These people, who were often desperate for money, were coached to claim they’d tripped and fallen over one of the many obstacles pedestrians encounter in the city — sidewalk cracks, potholes, open or protruding cellar doors, and the like. The participant would be cajoled into signing his or her name to a fraudulent suit. Over the years, the scam netted the bosses more than $31 million from city businesses and their insurance companies.
In some cases, to add authenticity to the swindle, the scammers convinced the so-called victims to undergo an operation, promising them up to $1,500 to go under the knife.
Accused by the U.S. Attorney’s Office of masterminding the slip-and-fall operation were two attorneys, George Constantine and Marc Elefant, and a pair of doctors, Andrew Dowd, MD, an orthopedic surgeon, and Sady Ribeiro, MD, a pain management specialist and surgeon.
According to the charges, Mr. Constantine and Mr. Elefant filed lawsuits — either together or separately, though the report isn’t clear — on behalf of hundreds of people who took part in the scheme. Dr. Dowd and Dr. Ribeiro also profited handsomely, according to authorities. Dr. Dowd, they say, earned roughly $9,500 per surgery. Dr. Ribeiro is accused of treating nearly 200 participants during the con and of often paying kickbacks to them to drum up additional referrals.
If convicted on all charges, including mail and wire fraud, each of the defendants could face up to 20 years in prison.
This isn’t the first time such a scheme has been hatched and carried out in New York City.
In May 2020, three men were sentenced to prison for their involvement in a similar slip-and-fall operation that took place between 2013 and 2018. (Their sentencing followed an earlier conviction for conspiracy to commit mail and wire fraud.)
Like the most recent scheme, the one that began in 2013 preyed on the hopeless. “The whole essence of this conspiracy is to find the down-and-out, find the desperate, find the homeless,” the sentencing judge said at the time. “No person who has a job and education and can support his or her family even minimally is going to say, ‘Oh, I’ll undergo unnecessary back surgery for a thousand dollars.’ These people were vulnerable and desperate.”

== Records shown ==
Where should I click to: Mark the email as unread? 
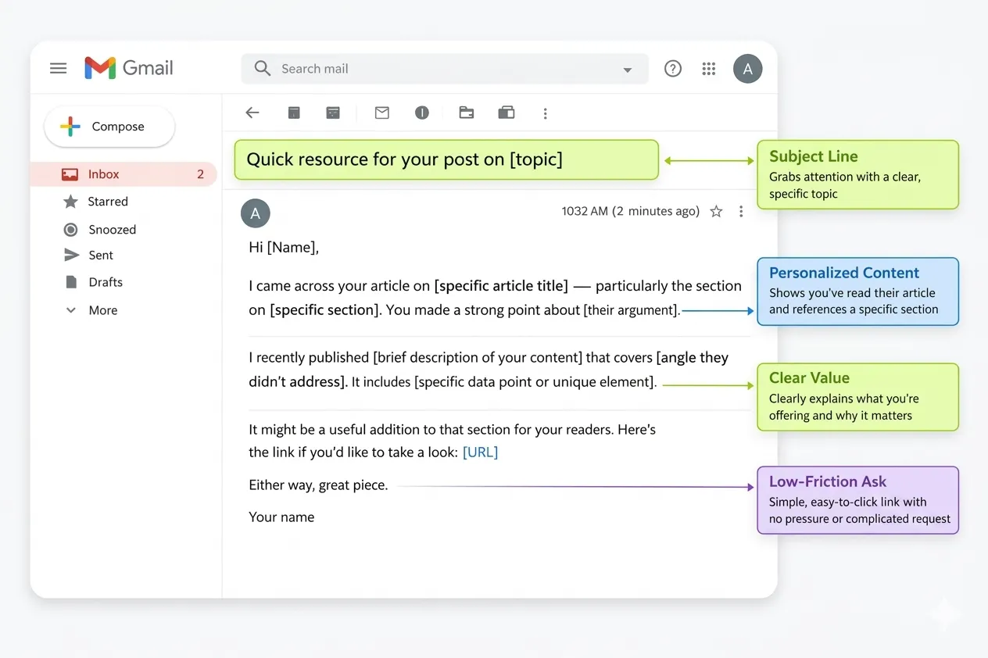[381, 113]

==

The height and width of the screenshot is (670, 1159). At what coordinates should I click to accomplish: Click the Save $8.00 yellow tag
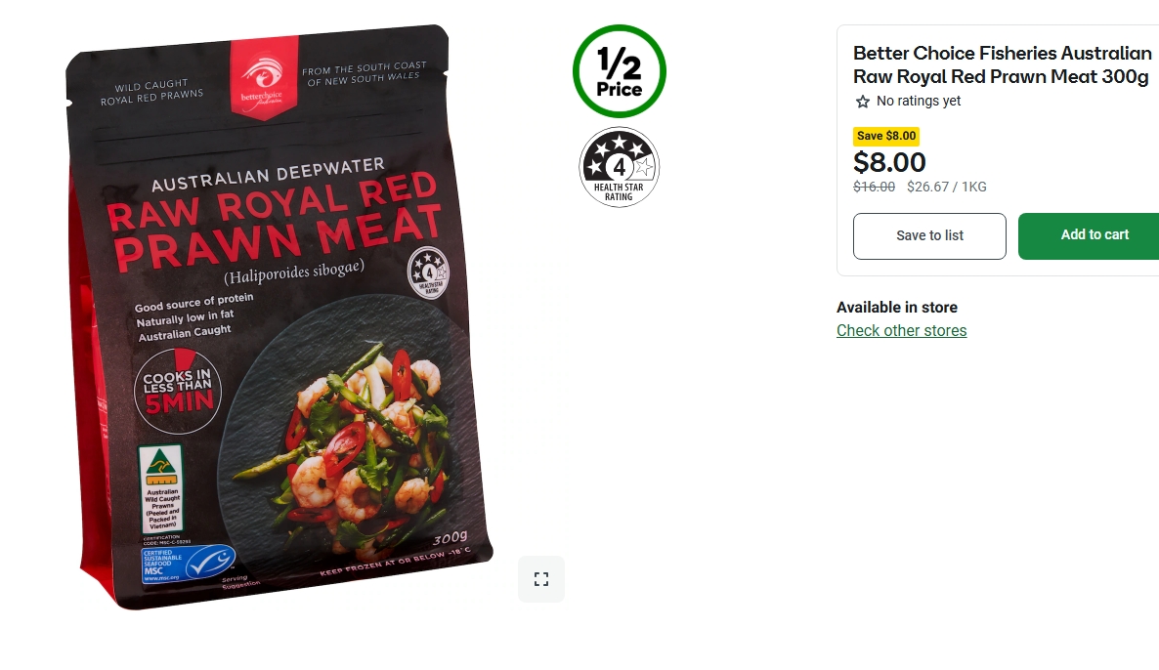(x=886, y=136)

---

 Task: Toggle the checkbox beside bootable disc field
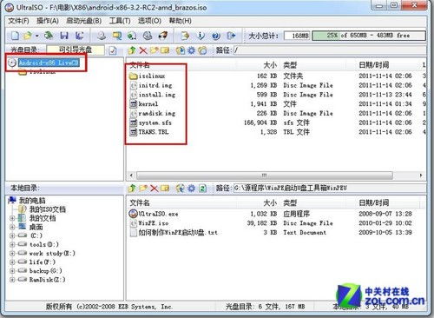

== Work instructions ==
1. Answer these questions from the slip-and-fall article:
(a) How much money did the scam net the bosses over the years?
(b) Roughly how much did Dr. Dowd earn per surgery?
(c) Between which years did the earlier slip-and-fall operation take place?
2. Does each statement agree with the slip-and-fall article? Answer yes or no, and quote the words that decide it.
(a) The scammers promised some participants up to $1,500 to undergo an operation.
(b) Sady Ribeiro is described as an orthopedic surgeon.
(c) Three men were sentenced to prison in May 2020.
3. Rewrite the slip-and-fall article between "If convicted on" and "New York City.", inclusive, changing "20 years" to "25 years".
The records are separate from the slip-and-fall article and unrelated to it.

== Replies ==
1.
(a) More than $31 million.
(b) Roughly $9,500.
(c) Between 2013 and 2018.

2.
(a) Yes: "promising them up to $1,500 to go under the knife"
(b) No: "Sady Ribeiro, MD, a pain management specialist and surgeon"
(c) Yes: "In May 2020, three men were sentenced to prison"

3.
If convicted on all charges, including mail and wire fraud, each of the defendants could face up to 25 years in prison.
This isn’t the first time such a scheme has been hatched and carried out in New York City.